I know rustc has a reputation for slow compile times, but I wanted to find out how my experiences compare to others.
I have a ~8,000 line Rust project that, on my little laptop, takes about a minute to compile on 1.22.1, and 3-4 minutes to compile on nightly. Incremental compilation may take that down 10% or so.
If I compile a C project of similar functionality and ~14,000 lines of code, it compiles in 6 seconds. And, most significantly, if I just touch a single file and recompile the project, it compiles in less than half a second.
Is this comparable to what other people are experiencing? My Rust project does use generics pretty heavily and uses macros to generate a lot of code, so that ~8,000 line statistic is misleading, but still, this seems very slow to me. I consider the nightly compiler basically unusable: especially on a project of this relatively small size, I have to be able to make small changes and test them very quickly. 4 minutes is bonkers.
Which C compiler are you using? Not sure what the right magnitude difference should be (template heavy C++ code is probably a better comparison than C), but you can try running cargo check to do typechecking. This won’t help you run the program but can serve as a quick(er) compilation feedback loop. If you’ve tried it already, how long does that take?
There’s a way to make rustc spit out timing info per phase, so can probably jump down to that level to see where the bulk of the time is spent (my hunch is LLVM is a significant portion).

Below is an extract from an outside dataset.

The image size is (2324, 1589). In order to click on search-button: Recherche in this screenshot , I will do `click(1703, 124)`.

It seems that a lot of time is being spent in "translation item collection," and a search reveals lots of discussion about excessive times here for generic code (like this).

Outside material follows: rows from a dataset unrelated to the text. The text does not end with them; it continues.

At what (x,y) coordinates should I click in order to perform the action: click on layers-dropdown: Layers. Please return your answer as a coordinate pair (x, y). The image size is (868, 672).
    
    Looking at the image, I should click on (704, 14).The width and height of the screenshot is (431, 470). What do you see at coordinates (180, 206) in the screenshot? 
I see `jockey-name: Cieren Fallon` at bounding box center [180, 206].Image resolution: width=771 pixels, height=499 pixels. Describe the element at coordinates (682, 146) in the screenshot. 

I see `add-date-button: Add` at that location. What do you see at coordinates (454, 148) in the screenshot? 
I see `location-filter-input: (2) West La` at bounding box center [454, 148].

Ugh. Just a few weeks ago I had an issue that was giving me 20+ minute compile times. That one I reported and it was quickly fixed. But this current issue has been under discussion for a year, has not been resolved, and has just been reduced in priority.
I take it you have similar type layering code as in the github issue you linked? Curious if sprinkling a Box here and there would cut it down. But yeah, otherwise not sure what to suggest given this is a known issue.
Well, there's nothing in my code that chains calls in an obvious way like the linked issue. But my intuition is I'm winding up with a similar effect. Yes, I guess I could probably use trait objects in a couple places to address this. I'll experiment with that. Thanks again.